### REQUIREMENT
Please begin with the line containing "This screenshot has width=1752, height=678." and reproduce each line exactly until the records below end, without any pictures.

### Saved data entries
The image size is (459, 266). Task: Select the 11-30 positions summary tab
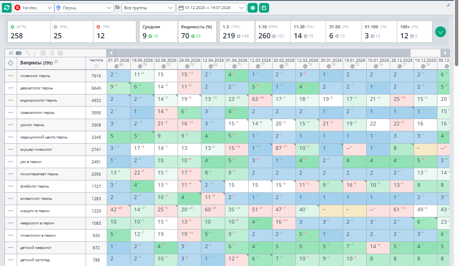(308, 32)
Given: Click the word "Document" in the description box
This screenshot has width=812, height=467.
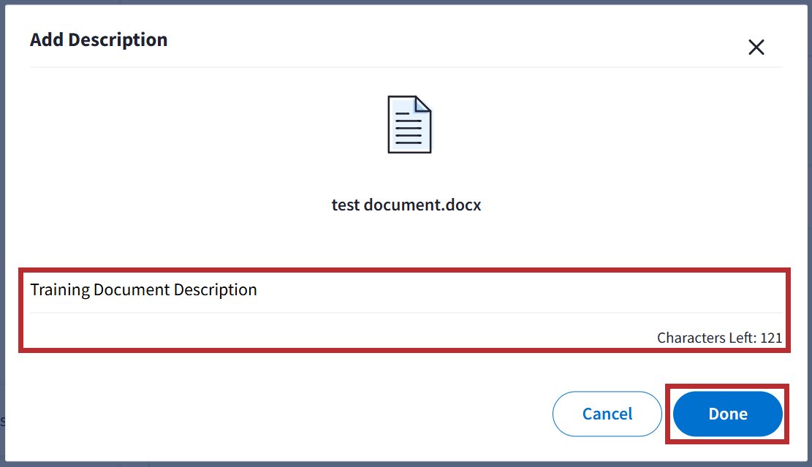Looking at the screenshot, I should [132, 290].
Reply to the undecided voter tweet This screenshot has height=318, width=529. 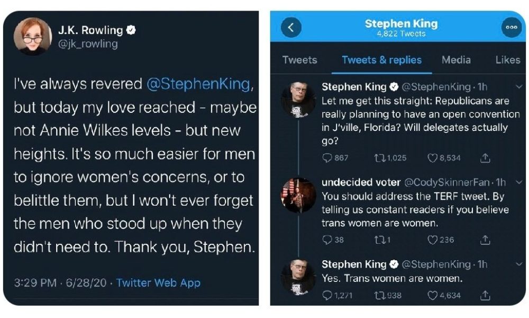point(327,240)
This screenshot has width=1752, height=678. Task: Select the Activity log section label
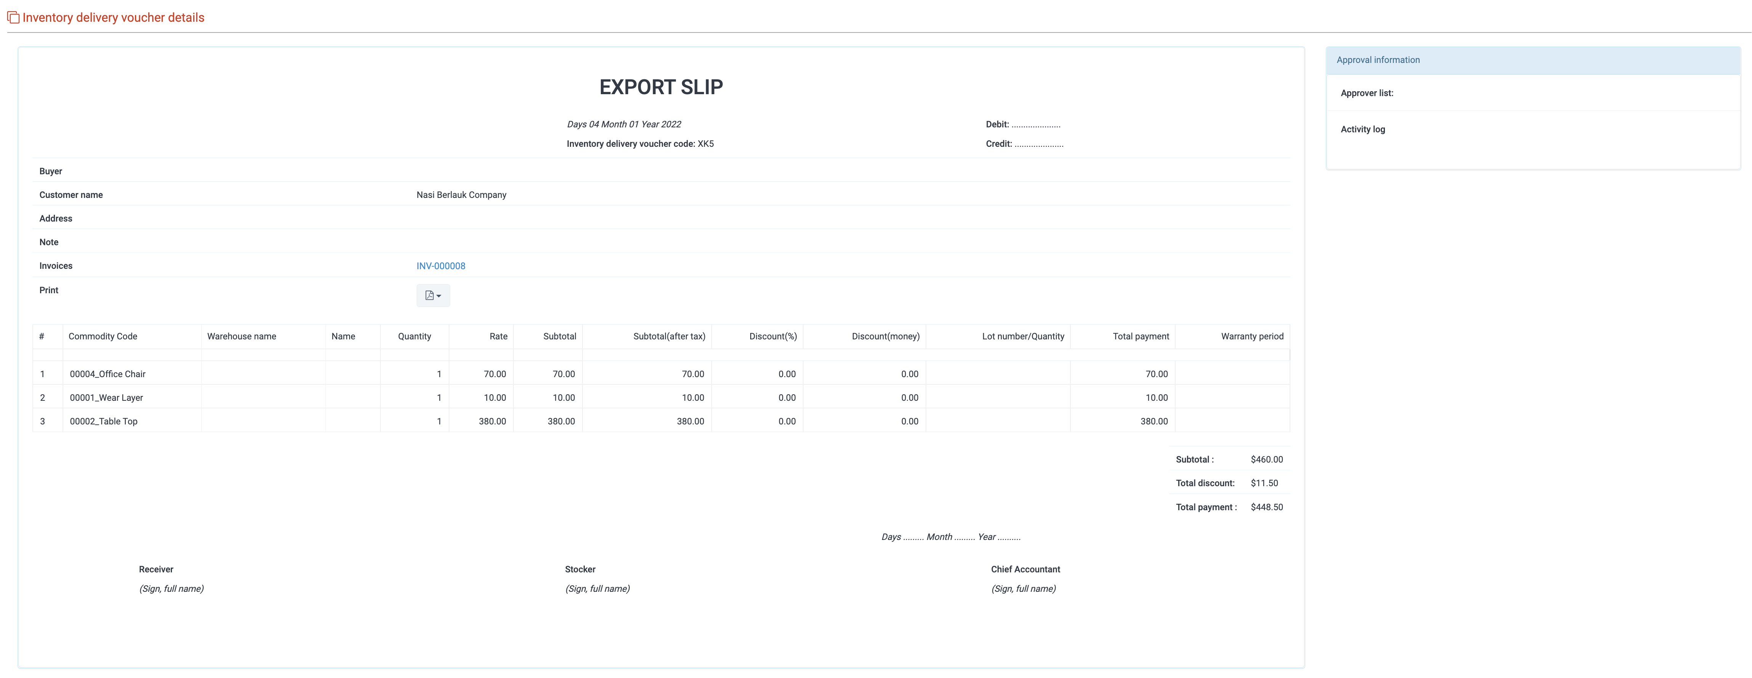point(1362,129)
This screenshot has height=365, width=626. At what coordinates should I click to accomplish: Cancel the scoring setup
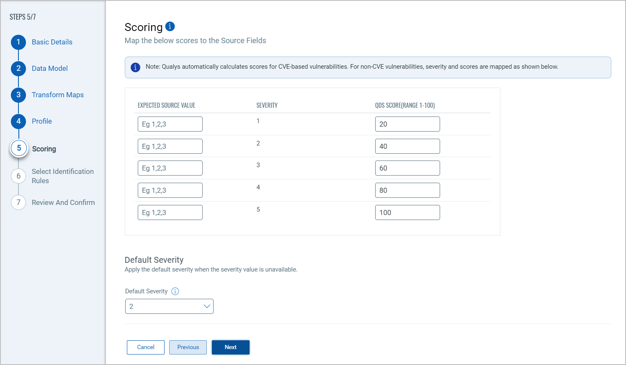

### TASK OUTPUT
This screenshot has width=1752, height=678. Task: Select the Activity log section label
point(1362,129)
This screenshot has height=365, width=626. At what coordinates should I click to accomplish: Cancel the scoring setup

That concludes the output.